■ **Task requirements**
Collect every line in the records below that contains the word "Collapse".

■ **Data in this exercise**
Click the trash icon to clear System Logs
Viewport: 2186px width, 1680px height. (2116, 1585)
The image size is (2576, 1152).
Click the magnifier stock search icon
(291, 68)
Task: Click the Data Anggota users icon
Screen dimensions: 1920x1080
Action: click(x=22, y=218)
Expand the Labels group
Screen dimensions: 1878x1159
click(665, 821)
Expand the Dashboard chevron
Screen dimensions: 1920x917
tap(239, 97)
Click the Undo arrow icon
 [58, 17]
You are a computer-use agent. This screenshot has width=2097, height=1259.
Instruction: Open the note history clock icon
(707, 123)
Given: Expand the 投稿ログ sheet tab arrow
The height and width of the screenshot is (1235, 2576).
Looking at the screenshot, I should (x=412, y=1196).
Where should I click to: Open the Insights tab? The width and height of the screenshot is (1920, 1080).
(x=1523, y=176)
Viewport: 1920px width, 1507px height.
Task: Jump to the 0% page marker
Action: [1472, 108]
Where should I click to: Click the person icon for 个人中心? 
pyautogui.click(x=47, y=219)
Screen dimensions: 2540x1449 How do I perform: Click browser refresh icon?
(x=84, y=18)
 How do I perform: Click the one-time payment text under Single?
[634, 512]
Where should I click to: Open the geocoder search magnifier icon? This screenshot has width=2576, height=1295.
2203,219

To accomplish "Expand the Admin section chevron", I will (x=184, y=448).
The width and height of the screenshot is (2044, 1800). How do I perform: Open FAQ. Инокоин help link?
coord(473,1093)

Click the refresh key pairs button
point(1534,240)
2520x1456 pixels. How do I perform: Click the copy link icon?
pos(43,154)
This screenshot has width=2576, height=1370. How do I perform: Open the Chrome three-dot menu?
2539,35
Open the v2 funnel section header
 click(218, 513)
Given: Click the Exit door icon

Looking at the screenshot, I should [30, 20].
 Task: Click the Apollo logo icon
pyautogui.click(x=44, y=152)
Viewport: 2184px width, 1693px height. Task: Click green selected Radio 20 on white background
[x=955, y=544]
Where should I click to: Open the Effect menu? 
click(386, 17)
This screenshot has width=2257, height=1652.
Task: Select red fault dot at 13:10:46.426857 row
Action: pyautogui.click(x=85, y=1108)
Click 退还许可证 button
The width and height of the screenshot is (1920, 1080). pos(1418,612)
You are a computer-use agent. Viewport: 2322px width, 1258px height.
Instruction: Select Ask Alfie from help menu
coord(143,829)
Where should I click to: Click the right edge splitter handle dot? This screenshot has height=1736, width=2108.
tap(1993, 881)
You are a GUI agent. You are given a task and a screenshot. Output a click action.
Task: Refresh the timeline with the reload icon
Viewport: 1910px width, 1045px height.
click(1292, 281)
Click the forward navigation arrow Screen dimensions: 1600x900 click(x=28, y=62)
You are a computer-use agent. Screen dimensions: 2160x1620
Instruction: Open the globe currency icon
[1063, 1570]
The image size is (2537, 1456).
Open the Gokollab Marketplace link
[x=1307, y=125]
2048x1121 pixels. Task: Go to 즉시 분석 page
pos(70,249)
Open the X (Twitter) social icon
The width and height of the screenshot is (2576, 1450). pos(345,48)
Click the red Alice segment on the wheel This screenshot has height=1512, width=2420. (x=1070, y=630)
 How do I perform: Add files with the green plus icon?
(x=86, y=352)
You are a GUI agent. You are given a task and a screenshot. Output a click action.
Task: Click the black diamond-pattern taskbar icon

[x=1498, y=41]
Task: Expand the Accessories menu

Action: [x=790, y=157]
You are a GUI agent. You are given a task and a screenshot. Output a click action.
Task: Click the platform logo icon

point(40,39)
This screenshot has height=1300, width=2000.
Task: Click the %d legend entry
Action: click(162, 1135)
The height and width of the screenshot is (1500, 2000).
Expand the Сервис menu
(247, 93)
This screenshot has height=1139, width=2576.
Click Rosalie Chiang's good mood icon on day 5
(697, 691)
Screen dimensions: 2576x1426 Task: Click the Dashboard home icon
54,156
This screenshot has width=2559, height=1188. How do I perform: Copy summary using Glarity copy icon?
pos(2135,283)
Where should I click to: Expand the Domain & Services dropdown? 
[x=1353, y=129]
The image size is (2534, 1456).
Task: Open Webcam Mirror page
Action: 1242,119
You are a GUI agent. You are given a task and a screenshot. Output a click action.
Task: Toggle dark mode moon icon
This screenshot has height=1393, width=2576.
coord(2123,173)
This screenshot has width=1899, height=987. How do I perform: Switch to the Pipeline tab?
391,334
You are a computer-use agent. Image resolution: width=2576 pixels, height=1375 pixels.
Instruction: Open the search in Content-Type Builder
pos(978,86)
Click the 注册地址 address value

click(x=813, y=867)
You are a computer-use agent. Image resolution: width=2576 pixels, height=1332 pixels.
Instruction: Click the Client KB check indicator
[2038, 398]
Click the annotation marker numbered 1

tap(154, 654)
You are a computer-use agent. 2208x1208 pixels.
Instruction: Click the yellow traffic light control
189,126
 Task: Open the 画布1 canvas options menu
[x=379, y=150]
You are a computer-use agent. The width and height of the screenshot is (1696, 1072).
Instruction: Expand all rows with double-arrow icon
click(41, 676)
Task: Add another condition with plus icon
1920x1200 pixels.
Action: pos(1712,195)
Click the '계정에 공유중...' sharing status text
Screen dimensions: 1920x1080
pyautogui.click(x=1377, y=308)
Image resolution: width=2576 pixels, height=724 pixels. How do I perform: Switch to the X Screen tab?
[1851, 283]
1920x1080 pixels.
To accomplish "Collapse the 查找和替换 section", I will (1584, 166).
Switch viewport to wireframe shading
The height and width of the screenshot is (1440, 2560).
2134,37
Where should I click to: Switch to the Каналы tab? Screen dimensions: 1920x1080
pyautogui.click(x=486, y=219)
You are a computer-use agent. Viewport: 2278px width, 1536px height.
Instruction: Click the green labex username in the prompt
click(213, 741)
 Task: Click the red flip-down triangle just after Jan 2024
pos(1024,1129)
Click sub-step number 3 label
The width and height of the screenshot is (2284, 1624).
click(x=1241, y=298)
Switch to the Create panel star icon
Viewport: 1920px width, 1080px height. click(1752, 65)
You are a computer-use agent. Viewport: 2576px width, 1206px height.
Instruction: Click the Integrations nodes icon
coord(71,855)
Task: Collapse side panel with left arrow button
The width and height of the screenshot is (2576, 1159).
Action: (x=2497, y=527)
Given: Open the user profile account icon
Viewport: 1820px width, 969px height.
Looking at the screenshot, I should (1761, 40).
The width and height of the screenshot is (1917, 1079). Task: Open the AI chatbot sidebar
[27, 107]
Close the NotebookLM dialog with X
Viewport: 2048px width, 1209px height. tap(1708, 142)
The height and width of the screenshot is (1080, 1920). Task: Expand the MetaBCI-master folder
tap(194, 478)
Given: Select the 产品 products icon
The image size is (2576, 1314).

■ **Exercise output**
To accomplish "Collapse the 查找和替换 section", I will (1584, 166).
Task: Collapse side panel with left arrow button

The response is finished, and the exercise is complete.